**Task brief:** Begin at the first line below and copy each line exactly, ending with the line where "Task: Expand the Анонимный счет account menu" appears.

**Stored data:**

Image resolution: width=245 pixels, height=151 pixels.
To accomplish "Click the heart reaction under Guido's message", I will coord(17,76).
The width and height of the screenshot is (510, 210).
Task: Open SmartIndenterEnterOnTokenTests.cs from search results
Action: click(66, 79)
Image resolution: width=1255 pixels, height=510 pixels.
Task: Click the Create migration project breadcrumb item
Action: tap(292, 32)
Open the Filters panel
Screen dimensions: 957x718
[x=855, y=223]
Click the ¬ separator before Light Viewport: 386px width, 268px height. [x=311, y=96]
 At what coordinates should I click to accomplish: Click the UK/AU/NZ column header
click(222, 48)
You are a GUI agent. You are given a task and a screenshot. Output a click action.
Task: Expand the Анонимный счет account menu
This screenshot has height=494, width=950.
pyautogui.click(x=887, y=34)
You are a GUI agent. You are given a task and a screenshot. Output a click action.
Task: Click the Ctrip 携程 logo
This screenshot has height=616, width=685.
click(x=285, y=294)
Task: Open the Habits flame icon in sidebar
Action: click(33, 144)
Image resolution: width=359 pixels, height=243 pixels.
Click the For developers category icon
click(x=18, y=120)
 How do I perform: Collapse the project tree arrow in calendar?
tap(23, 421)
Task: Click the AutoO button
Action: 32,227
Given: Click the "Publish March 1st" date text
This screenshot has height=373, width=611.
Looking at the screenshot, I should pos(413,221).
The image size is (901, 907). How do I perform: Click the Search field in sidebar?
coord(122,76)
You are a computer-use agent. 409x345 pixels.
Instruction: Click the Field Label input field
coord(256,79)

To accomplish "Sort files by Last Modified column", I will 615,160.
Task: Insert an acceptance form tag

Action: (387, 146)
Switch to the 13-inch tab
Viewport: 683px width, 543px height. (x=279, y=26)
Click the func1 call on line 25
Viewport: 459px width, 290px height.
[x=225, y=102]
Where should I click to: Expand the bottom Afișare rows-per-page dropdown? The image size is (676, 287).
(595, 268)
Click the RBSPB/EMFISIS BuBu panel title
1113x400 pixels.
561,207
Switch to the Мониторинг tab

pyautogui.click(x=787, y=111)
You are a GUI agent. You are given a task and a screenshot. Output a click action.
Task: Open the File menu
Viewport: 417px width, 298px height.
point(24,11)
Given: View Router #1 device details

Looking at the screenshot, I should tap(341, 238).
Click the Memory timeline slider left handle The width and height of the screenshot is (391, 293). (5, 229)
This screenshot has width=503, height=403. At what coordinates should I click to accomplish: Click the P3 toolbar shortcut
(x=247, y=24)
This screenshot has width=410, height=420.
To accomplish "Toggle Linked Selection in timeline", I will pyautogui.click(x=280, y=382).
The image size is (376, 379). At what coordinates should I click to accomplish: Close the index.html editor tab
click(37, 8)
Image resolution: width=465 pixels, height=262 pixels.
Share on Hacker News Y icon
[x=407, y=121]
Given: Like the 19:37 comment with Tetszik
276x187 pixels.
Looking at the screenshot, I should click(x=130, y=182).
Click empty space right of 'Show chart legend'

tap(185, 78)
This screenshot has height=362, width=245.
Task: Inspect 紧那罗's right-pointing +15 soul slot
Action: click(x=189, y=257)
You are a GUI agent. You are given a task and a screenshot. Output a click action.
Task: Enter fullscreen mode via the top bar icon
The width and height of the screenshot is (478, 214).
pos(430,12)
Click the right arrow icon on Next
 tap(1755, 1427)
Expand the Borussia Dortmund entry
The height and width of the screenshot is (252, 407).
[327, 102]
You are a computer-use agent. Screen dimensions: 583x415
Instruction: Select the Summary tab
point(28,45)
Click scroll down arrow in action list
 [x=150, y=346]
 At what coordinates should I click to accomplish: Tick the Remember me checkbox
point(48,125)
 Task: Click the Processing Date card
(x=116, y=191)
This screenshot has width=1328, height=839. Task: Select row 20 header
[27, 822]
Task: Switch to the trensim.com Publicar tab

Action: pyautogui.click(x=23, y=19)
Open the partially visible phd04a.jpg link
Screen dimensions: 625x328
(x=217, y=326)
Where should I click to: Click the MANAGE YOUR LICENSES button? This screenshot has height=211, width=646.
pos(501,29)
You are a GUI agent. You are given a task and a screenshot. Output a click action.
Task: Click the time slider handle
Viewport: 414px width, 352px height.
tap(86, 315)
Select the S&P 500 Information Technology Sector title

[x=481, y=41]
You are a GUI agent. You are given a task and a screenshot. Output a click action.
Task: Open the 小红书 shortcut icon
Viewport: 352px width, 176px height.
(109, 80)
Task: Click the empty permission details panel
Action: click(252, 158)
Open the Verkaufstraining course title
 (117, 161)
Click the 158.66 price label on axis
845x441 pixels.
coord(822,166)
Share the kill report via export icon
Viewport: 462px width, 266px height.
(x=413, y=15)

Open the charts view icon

**Output of the task:**
Image resolution: width=245 pixels, height=151 pixels.
To accomplish "Click the heart reaction under Guido's message", I will coord(17,76).
The width and height of the screenshot is (510, 210).
Task: Open SmartIndenterEnterOnTokenTests.cs from search results
Action: click(66, 79)
Image resolution: width=1255 pixels, height=510 pixels.
Task: Click the Create migration project breadcrumb item
Action: tap(292, 32)
Open the Filters panel
Screen dimensions: 957x718
[x=855, y=223]
Click the ¬ separator before Light Viewport: 386px width, 268px height. [x=311, y=96]
 At what coordinates should I click to accomplish: Click the UK/AU/NZ column header
click(222, 48)
You are a GUI agent. You are given a task and a screenshot. Output a click action.
Task: Expand the Анонимный счет account menu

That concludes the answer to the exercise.